Taco Scheltema, or Take Pieters Scheltema (16 August 1766 – 7 September 1837) was a Dutch portrait painter.

==Biography==
He was born in Harlingen as the son of an innkeeper named Pieter Scheltes Scheltema (1702–1771). After a short time in Amsterdam, studying drawing and painting with the portrait and landscape painter Pleun Piera (1734–1799), he qualified for admission to the Kunstakademie Düsseldorf.

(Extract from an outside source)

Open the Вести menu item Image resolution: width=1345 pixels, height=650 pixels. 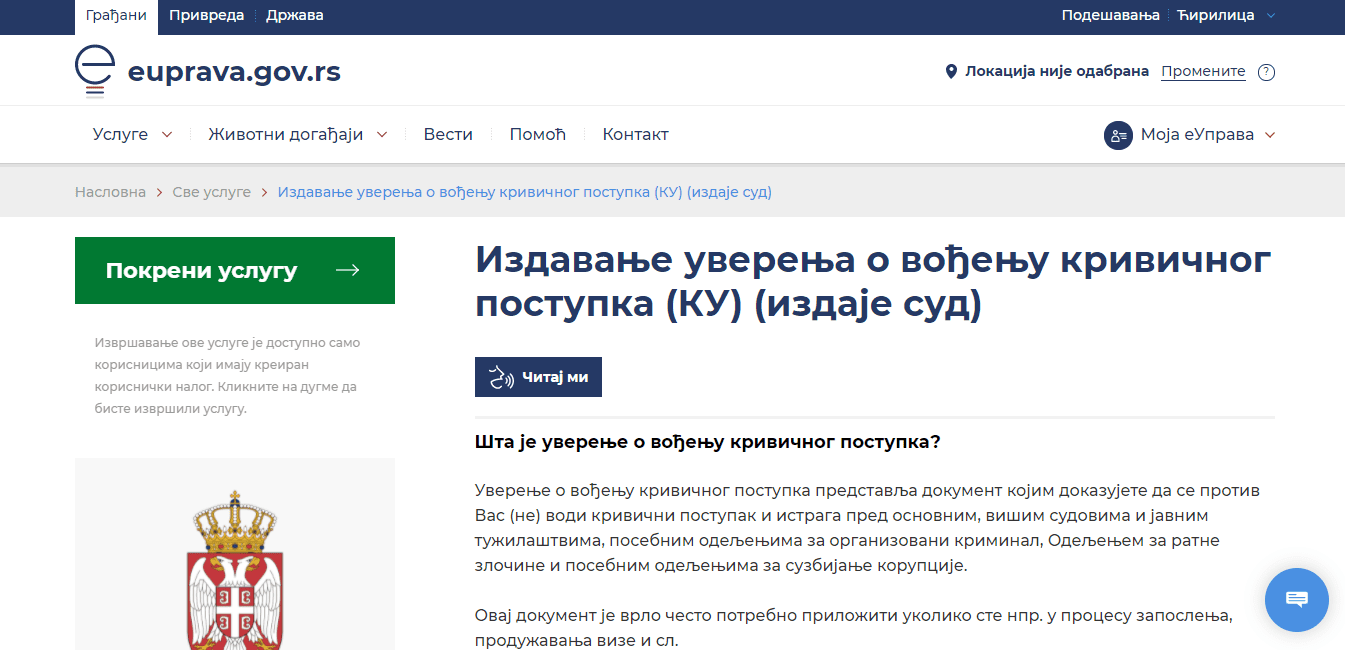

Upon graduation, he travelled through Saxony and Holland; eventually settling in Rotterdam in 1794, where he had been commissioned to paint the founders and administrators of the Batavian Society for Experimental Philosophy.

He ultimately established his studio in Arnhem and, throughout his career, mostly focused on family paintings. In 1799 he married Jacomina van Nijmegen (1768–1825), with whom he had five children.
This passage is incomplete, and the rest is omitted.